### Dataset records
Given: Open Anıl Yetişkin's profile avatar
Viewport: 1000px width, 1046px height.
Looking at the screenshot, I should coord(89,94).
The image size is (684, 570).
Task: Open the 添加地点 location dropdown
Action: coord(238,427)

### PROBLEM DETAILS
Send back each record exactly, and include them all.

### ANSWER SPACE
Given: Open Anıl Yetişkin's profile avatar
Viewport: 1000px width, 1046px height.
Looking at the screenshot, I should coord(89,94).
The image size is (684, 570).
Task: Open the 添加地点 location dropdown
Action: coord(238,427)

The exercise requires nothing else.